Collected data entries

________________________________________

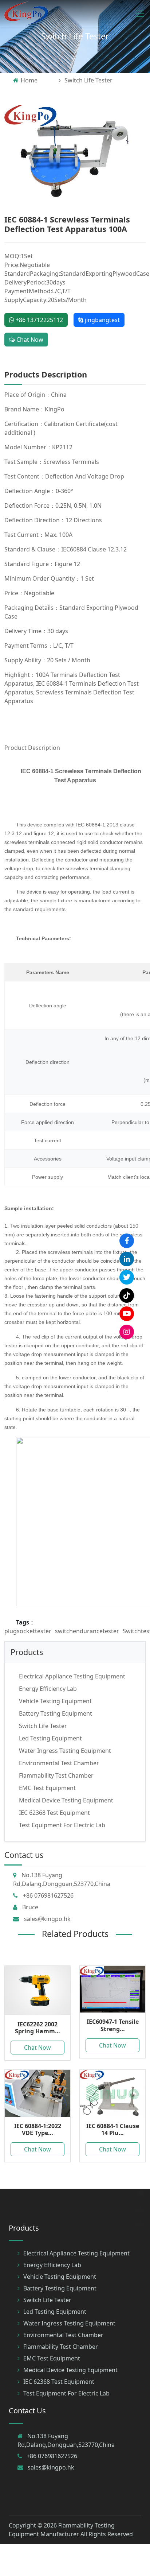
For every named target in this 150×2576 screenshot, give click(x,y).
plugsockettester (27, 1631)
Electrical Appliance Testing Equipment (72, 1676)
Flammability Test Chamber (56, 1775)
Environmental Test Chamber (59, 1763)
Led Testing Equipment (50, 1738)
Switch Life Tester (75, 36)
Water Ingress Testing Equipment (65, 1751)
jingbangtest (101, 320)
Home (29, 80)
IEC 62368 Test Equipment (54, 1813)
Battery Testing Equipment (55, 1713)
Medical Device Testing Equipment (66, 1800)
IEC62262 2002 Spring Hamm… (37, 2027)
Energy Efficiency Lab (48, 1689)
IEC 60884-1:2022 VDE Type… (37, 2129)
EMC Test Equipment (47, 1788)
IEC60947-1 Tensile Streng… (113, 2025)
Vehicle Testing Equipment (55, 1701)
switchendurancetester (87, 1631)
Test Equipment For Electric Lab (62, 1825)
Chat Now (29, 340)
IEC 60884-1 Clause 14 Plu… (112, 2129)
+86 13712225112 (38, 320)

________________________________________

From the records above, return each line where "Testing" occurs.

Electrical Appliance Testing Equipment (72, 1676)
Led Testing Equipment (50, 1738)
Water Ingress Testing Equipment (65, 1751)
Battery Testing Equipment (55, 1713)
Medical Device Testing Equipment (66, 1800)
Vehicle Testing Equipment (55, 1701)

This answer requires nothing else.